T. Rozłucki
/ 46.112.64.* / 2010-11-18 19:38
PLURALISTYCZNE PLUCIE
I jak tu twierdzić, że nie mamy pluralistycznej telewizji. Okazuje się, że w pierwszym tygodniu listopada w telewizji publicznej najwięcej mówiono o PiS-ie. W porównaniu z innymi partiami ugrupowanie Jarosława Kaczyńskiego po prostu zdeklasowało konkurencję.
Zjawisko to zbadał nie byle kto (dla wyborców PO), bo sama Fundacja Batorego. Według jej danych informacje o PiS-ie w porównaniu z innymi partiami zajęły aż 70 proc. czasu antenowego. Na drugim miejscu znalazła się Platforma Obywatelska - 14 proc. czasu, na trzecim SLD - 12 proc.. Czyli przychodzimy do domu włączamy Wiadomości i cały czas jest o PiS-ie. Włączamy radio i jest o PiS-ie. Otwieramy lodówkę i jest o PiS-ie. Otwieramy konserwę i tam też jest o PiS-ie. Ha, mamy was - zakrzykną Platformiarze, to najlepszy dowód na demokratyczne i wolne media. Otóż okazuje się, że nie do końca.
Według przeprowadzonych badań aż 84 proc. informacji o PiS miały negatywne zabarwienie. Najlepiej w „Wiadomościach“ mówiono o SLD - 50 proc. czasu, jaki poświęcono lewicy, to informacje pozytywne. O Platformie - 23 proc. W „Panoramie“ w TVP 2 też najwięcej czasu dostał PiS - 43 proc. SLD - 19 proc. PO - 14 proc. I znów - jak w „Wiadomościach“ - informacje o PiS najczęściej były w negatywnym kontekście (85 proc.). W raporcie czytamy, że „Panorama“ przedstawiła PiS jako „partię skłóconą wewnętrznie i niestabilną“. Najlepiej mówiono o SLD (65 proc. wszystkich materiałów) i o PO (58 proc.).

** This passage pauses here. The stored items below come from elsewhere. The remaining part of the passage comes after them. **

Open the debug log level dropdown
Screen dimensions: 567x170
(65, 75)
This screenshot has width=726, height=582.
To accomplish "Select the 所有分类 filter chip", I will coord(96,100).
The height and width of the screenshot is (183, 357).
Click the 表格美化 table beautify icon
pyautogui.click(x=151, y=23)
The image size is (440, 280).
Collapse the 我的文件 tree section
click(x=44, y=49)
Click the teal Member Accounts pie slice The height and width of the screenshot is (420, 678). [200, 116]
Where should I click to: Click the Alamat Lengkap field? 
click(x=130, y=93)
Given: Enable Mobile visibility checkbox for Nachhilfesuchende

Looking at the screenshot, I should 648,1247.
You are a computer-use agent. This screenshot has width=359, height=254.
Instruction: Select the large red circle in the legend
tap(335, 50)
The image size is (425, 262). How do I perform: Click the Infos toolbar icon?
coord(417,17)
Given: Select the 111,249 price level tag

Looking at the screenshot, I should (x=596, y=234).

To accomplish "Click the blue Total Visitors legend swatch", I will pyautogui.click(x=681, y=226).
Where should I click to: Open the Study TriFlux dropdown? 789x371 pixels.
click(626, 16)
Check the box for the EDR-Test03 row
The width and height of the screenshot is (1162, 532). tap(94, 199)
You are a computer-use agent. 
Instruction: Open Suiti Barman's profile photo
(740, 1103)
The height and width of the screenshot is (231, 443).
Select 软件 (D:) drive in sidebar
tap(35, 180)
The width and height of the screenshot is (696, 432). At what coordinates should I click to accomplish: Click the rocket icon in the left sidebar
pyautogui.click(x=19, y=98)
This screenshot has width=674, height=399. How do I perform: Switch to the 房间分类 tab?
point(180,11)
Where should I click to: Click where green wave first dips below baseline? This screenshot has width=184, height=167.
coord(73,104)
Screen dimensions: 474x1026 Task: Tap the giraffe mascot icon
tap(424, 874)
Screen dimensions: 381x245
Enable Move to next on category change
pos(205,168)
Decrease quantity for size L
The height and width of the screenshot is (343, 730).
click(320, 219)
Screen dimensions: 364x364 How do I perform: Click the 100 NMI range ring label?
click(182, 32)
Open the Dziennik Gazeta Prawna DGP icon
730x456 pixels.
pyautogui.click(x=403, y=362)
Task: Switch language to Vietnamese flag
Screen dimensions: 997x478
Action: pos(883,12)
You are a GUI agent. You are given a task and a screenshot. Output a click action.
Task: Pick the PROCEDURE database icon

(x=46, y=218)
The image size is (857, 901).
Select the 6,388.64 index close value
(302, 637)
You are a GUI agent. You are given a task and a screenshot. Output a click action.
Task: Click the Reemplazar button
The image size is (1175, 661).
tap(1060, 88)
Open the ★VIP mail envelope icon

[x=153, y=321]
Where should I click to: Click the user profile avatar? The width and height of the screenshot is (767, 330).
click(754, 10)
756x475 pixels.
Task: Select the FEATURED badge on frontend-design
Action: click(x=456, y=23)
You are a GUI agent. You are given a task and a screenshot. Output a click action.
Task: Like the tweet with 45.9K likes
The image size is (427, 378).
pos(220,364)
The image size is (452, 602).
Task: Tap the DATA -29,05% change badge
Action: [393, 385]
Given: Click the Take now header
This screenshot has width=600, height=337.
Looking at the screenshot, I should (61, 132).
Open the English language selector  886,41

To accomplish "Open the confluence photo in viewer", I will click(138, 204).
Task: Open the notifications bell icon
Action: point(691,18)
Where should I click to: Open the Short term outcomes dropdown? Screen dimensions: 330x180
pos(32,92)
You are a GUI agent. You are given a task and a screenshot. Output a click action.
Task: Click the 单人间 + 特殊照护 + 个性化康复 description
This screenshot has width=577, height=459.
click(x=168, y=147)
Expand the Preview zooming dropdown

Wychodzi więc na to, że gdzie tylko było można straszono nas PiS-em. To rzeczywiście dane potwierdzające zjawisko postępującej demokratyzacji naszych mediów. Jeżeli demokracja w mediach ma polegać na zgodnym pluciu na jedno z ugrupowań politycznych. W końcu jest to jakieś zjawisko demokratyczne, gdy większość stacji telewizyjnych ostro sekuje prawie połowę widzów, oczerniając ich poglądy polityczne. Trzeba przyznać, że to dosyć skuteczne pranie mózgu, sądząc po sondażach przedwyborczych. Niestety ten kij ma dwa końce. Z jednej strony utwierdzi tylko w niezbyt krytycznych wyborcach PO niechęć do PiS-u, z drugiej umocni poglądy tych, którzy są przekonani, że PO sprawuje rządy dusz jedynie dzięki propagandzie mediów. Nie sposób nie przestrzec przy tej okazji naszych magnatów telewizyjnych, że ta nachalna agitacja wcześniej czy później odbije się im czkawką, choćby w postaci spadku oglądalności oraz zmniejszeniu wpływów z reklam. Nasi włodarze mediów są jednak zadziwiająco pewni siebie, żeby nie powiedzieć bezczelni. Można się jedynie pocieszyć tym, że zwykle taki stan ducha poprzedza upadek.